Genoox Betting On Variant Classification Tech to Bring More NGS to Community Hospitals

Genoox Betting On Variant Classification Tech to Bring More NGS to Community Hospitals
September 30, 2017 Hagar

CHICAGO (GenomeWeb) – Genomic analysis startup Genoox wants to accelerate the clinical uptake of next-generation sequencing by making its variant classification technology accessible to community hospitals and laboratories, not just academic medical centers.

The Tel Aviv, Israel-based company quietly entered the US market this year, then raised $6 million in a Series A round of private equity investment that closed in June. It currently has offices in New York and in Palo Alto, California.

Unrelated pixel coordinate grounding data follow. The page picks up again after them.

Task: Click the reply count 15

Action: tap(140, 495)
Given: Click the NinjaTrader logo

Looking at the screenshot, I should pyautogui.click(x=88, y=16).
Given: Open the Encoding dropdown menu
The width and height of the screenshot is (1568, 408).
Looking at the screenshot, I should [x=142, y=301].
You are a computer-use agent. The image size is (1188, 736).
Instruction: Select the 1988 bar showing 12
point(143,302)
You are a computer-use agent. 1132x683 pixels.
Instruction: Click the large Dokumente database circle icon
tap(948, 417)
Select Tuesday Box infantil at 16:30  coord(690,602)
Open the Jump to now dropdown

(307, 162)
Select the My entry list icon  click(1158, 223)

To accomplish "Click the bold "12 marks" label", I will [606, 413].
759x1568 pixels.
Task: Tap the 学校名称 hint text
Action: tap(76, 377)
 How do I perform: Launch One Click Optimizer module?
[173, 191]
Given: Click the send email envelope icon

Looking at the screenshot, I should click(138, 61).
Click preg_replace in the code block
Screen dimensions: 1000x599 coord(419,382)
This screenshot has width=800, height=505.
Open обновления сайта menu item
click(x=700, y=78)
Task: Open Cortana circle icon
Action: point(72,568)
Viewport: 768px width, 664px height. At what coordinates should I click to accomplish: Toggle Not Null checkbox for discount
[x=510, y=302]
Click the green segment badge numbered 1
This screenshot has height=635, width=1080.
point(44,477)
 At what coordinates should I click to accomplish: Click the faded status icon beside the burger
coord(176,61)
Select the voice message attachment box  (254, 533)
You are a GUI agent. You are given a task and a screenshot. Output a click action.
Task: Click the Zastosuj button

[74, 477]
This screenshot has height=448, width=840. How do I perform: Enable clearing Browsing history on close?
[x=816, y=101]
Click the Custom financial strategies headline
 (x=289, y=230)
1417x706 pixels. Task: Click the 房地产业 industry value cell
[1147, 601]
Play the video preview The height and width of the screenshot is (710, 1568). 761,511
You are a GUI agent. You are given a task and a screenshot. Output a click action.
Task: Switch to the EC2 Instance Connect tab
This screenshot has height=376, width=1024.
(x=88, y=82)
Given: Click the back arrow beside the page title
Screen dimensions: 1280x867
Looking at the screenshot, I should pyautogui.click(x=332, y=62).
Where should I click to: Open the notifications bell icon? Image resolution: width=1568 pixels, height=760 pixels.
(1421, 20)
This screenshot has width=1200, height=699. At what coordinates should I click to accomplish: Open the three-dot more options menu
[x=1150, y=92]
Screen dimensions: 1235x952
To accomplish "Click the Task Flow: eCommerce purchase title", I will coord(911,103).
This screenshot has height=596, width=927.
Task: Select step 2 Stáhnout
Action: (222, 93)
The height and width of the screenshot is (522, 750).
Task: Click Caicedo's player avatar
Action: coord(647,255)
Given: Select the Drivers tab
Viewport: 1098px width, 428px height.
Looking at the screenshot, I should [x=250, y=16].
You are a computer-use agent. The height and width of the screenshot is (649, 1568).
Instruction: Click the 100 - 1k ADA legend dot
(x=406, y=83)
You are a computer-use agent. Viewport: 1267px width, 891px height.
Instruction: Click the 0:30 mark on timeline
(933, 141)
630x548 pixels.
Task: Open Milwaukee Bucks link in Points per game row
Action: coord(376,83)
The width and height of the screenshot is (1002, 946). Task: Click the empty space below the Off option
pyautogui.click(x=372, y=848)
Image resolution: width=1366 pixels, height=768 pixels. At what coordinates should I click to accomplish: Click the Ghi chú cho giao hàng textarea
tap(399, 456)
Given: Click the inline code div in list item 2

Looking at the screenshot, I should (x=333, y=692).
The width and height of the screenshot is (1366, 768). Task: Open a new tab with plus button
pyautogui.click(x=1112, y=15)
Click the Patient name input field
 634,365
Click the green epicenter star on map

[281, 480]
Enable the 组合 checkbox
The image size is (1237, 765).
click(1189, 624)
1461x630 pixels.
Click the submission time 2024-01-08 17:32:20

Genoox has developed an artificially intelligent engine to classify genetic variants, based on American College of Medical Genetics and Genomics guidelines. This platform provides data analytics services to physicians and researchers looking to integrate genomic sequencing information into clinical workflows, and Genoox has said its technology can lower sequencing costs by as much as 90 percent and reduce turnaround time to a few minutes rather than hours or days.

“We’re an enabling model to help hospitals, universities, and private [laboratory-developed testing] labs power their NGS programs,” said Burt De Mill, director of US business development.

“Our true difference [from others] is that we are looking to be a true end-to-end supplier. I think many have claimed to be that, but I think our difference is the ability to go all the way to [a] clinical report that is patent-specific,” De Mill said.

“When you’re talking about genomes and exomes, this is real big data. I think our scalability and ability to load and analyze this massive amount of amount of data in minutes” gives the company an advantage,” said CEO Amir Trabelsi, who cofounded Genoox in 2014.

“There are lots of folks out there doing annotation variant calling with high degrees of sensitivity and specificity, but I think where we’re really focusing is further downstream in the bottleneck that we see, which is clinical reporting,” De Mill added. “What does the clinician do with the patient [who’s] staring him in the face right across the desk? What drug do you put me on? What do I do now?”

Addressing this bottleneck, according to De Mill, helps lower the barrier to entry for community hospitals and independent labs looking to get into clinical genomics.

“Now that we have variant calling and interpretation down pretty well,” De Mill said, “I think the final frontier is clinical metadata — not just the variant itself, but the variant in context with the patient’s clinical history.”

Earlier this year, the Israeli Ministry of Health contracted with Genoox to analyze the genome sequences of more than 100,000 residents of that country. Israel has nationwide electronic health records, making it easier to get clinical records on just about anyone.

“I think where personalized medicine gets extremely interesting and extremely useful is when you can take metadata from disparate places, not just genomic data — but other clinical history data — and start making comparisons,” De Mill said.

It’s about being able to act on data right away for a patient sitting in front of a doctor. “That issue has yet to be fully solved, and I think that when that can be done in minutes — rather than a genetic counselor, quite frankly, sitting in front of a computer doing PubMed searches, which is what they do now — when that can be done with some AI, I think the speed and cost is going to drop dramatically,” he said.

De Mill believes that this technology will help alleviate the shortage of geneticists and genetic counselors, De Mill added. “It’s going to make their jobs much easier and it’s going to make them much more efficient. Instead of dealing with five patients a day, they can deal with 50,” he said.

The target market, particularly in the US, is community hospitals, not just academic medical centers. Although patients typically go to teaching hospitals for rare diseases that might involve genetic testing, like any advance, genomics is starting to move beyond academia into community hospitals and clinics.

“We think we have two models that could be really helpful,” De Mill said. “One is to power academic centers to make their platforms more clinically useful and really give them an ‘easy button’ at the academic centers. But we also believe folks at Tier 2 hospitals out in the community are interested in this technology, and private LDT labs that are also developing their NGS programs could gain from having a ready-to-go, plug-and-play platform.”

This is both clinical decision support and applied genomics. “Clearly, the variants are important, the pathogenicity of those variants, particularly in things like rare disease, and somatic mutations,” De Mill said. “Now that variant calling has really gotten up to 99, 99.5 percent accuracy with sensitivity and specificity, the next question is, for Patient X, who may be a female under the age of 30, premenopausal, no prior clinical history, how do I use that variant to try to treat them with the right drug or the right protocol based on their clinical history in their particular setting?”

Eventually, Genoox wants to be able to analyze germline mutations as well as somatic mutations. “We’re looking at rare diseases, childhood disorders, hereditary [diseases], and cancers as a common platform to work from,” De Mill said.

“The initial focus is on rare disease, where whole-exome sequencing shines,” De Mill said. “We are looking to the future to roll out hereditary panels, cancer panels, and other disease states to make it simple so that our end users — either laboratories or hospitals — can work from the same platform with either somatic or germline mutations.”

Another area of interest is prenatal care, according to Trabelsi.